| Problem description |
Print all of the data exactly.

| Records drawn from a dataset |

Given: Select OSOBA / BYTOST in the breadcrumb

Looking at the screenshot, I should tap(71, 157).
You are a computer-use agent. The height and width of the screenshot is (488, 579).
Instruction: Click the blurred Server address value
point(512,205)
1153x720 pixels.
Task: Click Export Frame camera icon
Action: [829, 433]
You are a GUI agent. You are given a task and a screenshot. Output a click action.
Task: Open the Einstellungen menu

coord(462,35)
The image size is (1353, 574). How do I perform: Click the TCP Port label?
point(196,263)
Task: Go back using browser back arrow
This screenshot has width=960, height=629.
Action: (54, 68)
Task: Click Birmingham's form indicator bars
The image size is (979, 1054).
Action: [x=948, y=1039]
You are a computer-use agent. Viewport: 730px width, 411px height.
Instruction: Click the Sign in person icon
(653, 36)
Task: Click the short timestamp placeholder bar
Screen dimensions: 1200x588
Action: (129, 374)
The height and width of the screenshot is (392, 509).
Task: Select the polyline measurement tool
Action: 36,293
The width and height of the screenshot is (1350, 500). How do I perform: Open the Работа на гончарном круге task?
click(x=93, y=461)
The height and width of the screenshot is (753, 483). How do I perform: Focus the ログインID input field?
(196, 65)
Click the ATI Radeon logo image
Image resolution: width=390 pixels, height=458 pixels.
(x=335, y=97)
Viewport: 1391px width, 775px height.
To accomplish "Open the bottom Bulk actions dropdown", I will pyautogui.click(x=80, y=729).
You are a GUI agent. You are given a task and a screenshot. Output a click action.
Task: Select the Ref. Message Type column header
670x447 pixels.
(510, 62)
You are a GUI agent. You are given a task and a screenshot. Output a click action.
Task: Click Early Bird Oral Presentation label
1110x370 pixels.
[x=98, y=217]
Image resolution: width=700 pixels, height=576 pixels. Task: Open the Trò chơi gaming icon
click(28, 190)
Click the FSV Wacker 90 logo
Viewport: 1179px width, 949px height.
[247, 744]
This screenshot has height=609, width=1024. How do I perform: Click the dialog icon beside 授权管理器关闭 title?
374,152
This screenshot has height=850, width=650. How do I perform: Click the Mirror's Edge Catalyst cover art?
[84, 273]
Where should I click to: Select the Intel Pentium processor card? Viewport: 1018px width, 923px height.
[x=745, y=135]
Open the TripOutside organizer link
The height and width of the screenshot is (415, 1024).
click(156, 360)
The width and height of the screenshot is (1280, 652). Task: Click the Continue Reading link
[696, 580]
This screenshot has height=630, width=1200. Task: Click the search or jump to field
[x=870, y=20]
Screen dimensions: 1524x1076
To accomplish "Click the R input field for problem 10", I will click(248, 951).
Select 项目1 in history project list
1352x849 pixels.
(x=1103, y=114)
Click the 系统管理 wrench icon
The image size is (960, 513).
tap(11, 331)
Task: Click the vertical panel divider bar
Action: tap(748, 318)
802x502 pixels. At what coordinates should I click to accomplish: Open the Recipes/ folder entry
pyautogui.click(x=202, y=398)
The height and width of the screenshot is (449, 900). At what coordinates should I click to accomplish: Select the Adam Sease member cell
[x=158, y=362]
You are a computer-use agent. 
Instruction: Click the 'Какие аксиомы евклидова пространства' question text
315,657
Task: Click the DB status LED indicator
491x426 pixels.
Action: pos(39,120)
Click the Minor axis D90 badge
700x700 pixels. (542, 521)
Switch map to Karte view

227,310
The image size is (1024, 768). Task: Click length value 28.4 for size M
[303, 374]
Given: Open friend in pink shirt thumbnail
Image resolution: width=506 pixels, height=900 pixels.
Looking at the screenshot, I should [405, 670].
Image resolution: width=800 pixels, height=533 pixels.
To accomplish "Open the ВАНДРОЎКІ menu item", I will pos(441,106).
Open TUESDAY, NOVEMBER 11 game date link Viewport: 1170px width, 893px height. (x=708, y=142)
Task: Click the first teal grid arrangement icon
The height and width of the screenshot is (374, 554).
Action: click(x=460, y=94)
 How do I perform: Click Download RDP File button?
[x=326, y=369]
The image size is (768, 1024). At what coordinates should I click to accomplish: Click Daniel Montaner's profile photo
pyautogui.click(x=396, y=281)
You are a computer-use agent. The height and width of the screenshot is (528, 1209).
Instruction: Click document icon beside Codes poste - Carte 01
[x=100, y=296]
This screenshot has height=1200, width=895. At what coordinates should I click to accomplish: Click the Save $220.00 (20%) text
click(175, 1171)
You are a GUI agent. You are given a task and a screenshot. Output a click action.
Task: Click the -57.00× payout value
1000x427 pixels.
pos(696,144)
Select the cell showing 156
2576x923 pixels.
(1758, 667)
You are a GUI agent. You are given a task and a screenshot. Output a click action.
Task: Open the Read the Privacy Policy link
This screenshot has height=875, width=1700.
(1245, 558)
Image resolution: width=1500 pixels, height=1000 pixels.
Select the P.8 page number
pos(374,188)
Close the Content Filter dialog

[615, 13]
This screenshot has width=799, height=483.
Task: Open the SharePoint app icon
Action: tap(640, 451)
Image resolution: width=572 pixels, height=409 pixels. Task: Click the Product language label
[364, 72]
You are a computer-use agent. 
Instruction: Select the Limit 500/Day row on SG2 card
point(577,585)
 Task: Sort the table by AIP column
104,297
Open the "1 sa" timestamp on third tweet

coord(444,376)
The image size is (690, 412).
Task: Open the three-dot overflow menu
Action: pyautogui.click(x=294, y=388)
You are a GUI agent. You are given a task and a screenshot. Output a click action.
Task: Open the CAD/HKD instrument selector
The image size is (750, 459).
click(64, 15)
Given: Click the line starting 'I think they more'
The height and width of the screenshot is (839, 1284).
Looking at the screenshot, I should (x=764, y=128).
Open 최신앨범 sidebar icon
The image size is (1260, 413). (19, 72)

| Solution for this exercise |
Given: Select OSOBA / BYTOST in the breadcrumb

Looking at the screenshot, I should tap(71, 157).
You are a computer-use agent. The height and width of the screenshot is (488, 579).
Instruction: Click the blurred Server address value
point(512,205)
1153x720 pixels.
Task: Click Export Frame camera icon
Action: [829, 433]
You are a GUI agent. You are given a task and a screenshot. Output a click action.
Task: Open the Einstellungen menu

coord(462,35)
The image size is (1353, 574). How do I perform: Click the TCP Port label?
point(196,263)
Task: Go back using browser back arrow
This screenshot has width=960, height=629.
Action: (54, 68)
Task: Click Birmingham's form indicator bars
The image size is (979, 1054).
Action: [x=948, y=1039]
You are a computer-use agent. Viewport: 730px width, 411px height.
Instruction: Click the Sign in person icon
(653, 36)
Task: Click the short timestamp placeholder bar
Screen dimensions: 1200x588
Action: (129, 374)
The height and width of the screenshot is (392, 509).
Task: Select the polyline measurement tool
Action: 36,293
The width and height of the screenshot is (1350, 500). How do I perform: Open the Работа на гончарном круге task?
click(x=93, y=461)
The height and width of the screenshot is (753, 483). How do I perform: Focus the ログインID input field?
(196, 65)
Click the ATI Radeon logo image
Image resolution: width=390 pixels, height=458 pixels.
(x=335, y=97)
Viewport: 1391px width, 775px height.
To accomplish "Open the bottom Bulk actions dropdown", I will pyautogui.click(x=80, y=729).
You are a GUI agent. You are given a task and a screenshot. Output a click action.
Task: Select the Ref. Message Type column header
670x447 pixels.
(510, 62)
You are a GUI agent. You are given a task and a screenshot. Output a click action.
Task: Click Early Bird Oral Presentation label
1110x370 pixels.
[x=98, y=217]
Image resolution: width=700 pixels, height=576 pixels. Task: Open the Trò chơi gaming icon
click(28, 190)
Click the FSV Wacker 90 logo
Viewport: 1179px width, 949px height.
[247, 744]
This screenshot has height=609, width=1024. How do I perform: Click the dialog icon beside 授权管理器关闭 title?
374,152
This screenshot has height=850, width=650. How do I perform: Click the Mirror's Edge Catalyst cover art?
[84, 273]
Where should I click to: Select the Intel Pentium processor card? Viewport: 1018px width, 923px height.
[x=745, y=135]
Open the TripOutside organizer link
The height and width of the screenshot is (415, 1024).
click(156, 360)
The width and height of the screenshot is (1280, 652). Task: Click the Continue Reading link
[696, 580]
This screenshot has height=630, width=1200. Task: Click the search or jump to field
[x=870, y=20]
Screen dimensions: 1524x1076
To accomplish "Click the R input field for problem 10", I will click(248, 951).
Select 项目1 in history project list
1352x849 pixels.
(x=1103, y=114)
Click the 系统管理 wrench icon
The image size is (960, 513).
tap(11, 331)
Task: Click the vertical panel divider bar
Action: tap(748, 318)
802x502 pixels. At what coordinates should I click to accomplish: Open the Recipes/ folder entry
pyautogui.click(x=202, y=398)
The height and width of the screenshot is (449, 900). At what coordinates should I click to accomplish: Select the Adam Sease member cell
[x=158, y=362]
You are a computer-use agent. 
Instruction: Click the 'Какие аксиомы евклидова пространства' question text
315,657
Task: Click the DB status LED indicator
491x426 pixels.
Action: pos(39,120)
Click the Minor axis D90 badge
700x700 pixels. (542, 521)
Switch map to Karte view

227,310
The image size is (1024, 768). Task: Click length value 28.4 for size M
[303, 374]
Given: Open friend in pink shirt thumbnail
Image resolution: width=506 pixels, height=900 pixels.
Looking at the screenshot, I should [405, 670].
Image resolution: width=800 pixels, height=533 pixels.
To accomplish "Open the ВАНДРОЎКІ menu item", I will pos(441,106).
Open TUESDAY, NOVEMBER 11 game date link Viewport: 1170px width, 893px height. (x=708, y=142)
Task: Click the first teal grid arrangement icon
The height and width of the screenshot is (374, 554).
Action: click(x=460, y=94)
 How do I perform: Click Download RDP File button?
[x=326, y=369]
The image size is (768, 1024). At what coordinates should I click to accomplish: Click Daniel Montaner's profile photo
pyautogui.click(x=396, y=281)
You are a computer-use agent. The height and width of the screenshot is (528, 1209).
Instruction: Click document icon beside Codes poste - Carte 01
[x=100, y=296]
This screenshot has height=1200, width=895. At what coordinates should I click to accomplish: Click the Save $220.00 (20%) text
click(175, 1171)
You are a GUI agent. You are given a task and a screenshot. Output a click action.
Task: Click the -57.00× payout value
1000x427 pixels.
pos(696,144)
Select the cell showing 156
2576x923 pixels.
(1758, 667)
You are a GUI agent. You are given a task and a screenshot. Output a click action.
Task: Open the Read the Privacy Policy link
This screenshot has height=875, width=1700.
(1245, 558)
Image resolution: width=1500 pixels, height=1000 pixels.
Select the P.8 page number
pos(374,188)
Close the Content Filter dialog

[615, 13]
This screenshot has width=799, height=483.
Task: Open the SharePoint app icon
Action: tap(640, 451)
Image resolution: width=572 pixels, height=409 pixels. Task: Click the Product language label
[364, 72]
You are a computer-use agent. 
Instruction: Select the Limit 500/Day row on SG2 card
point(577,585)
 Task: Sort the table by AIP column
104,297
Open the "1 sa" timestamp on third tweet

coord(444,376)
The image size is (690, 412).
Task: Open the three-dot overflow menu
Action: pyautogui.click(x=294, y=388)
You are a GUI agent. You are given a task and a screenshot. Output a click action.
Task: Open the CAD/HKD instrument selector
The image size is (750, 459).
click(64, 15)
Given: Click the line starting 'I think they more'
The height and width of the screenshot is (839, 1284).
Looking at the screenshot, I should (x=764, y=128).
Open 최신앨범 sidebar icon
The image size is (1260, 413). (19, 72)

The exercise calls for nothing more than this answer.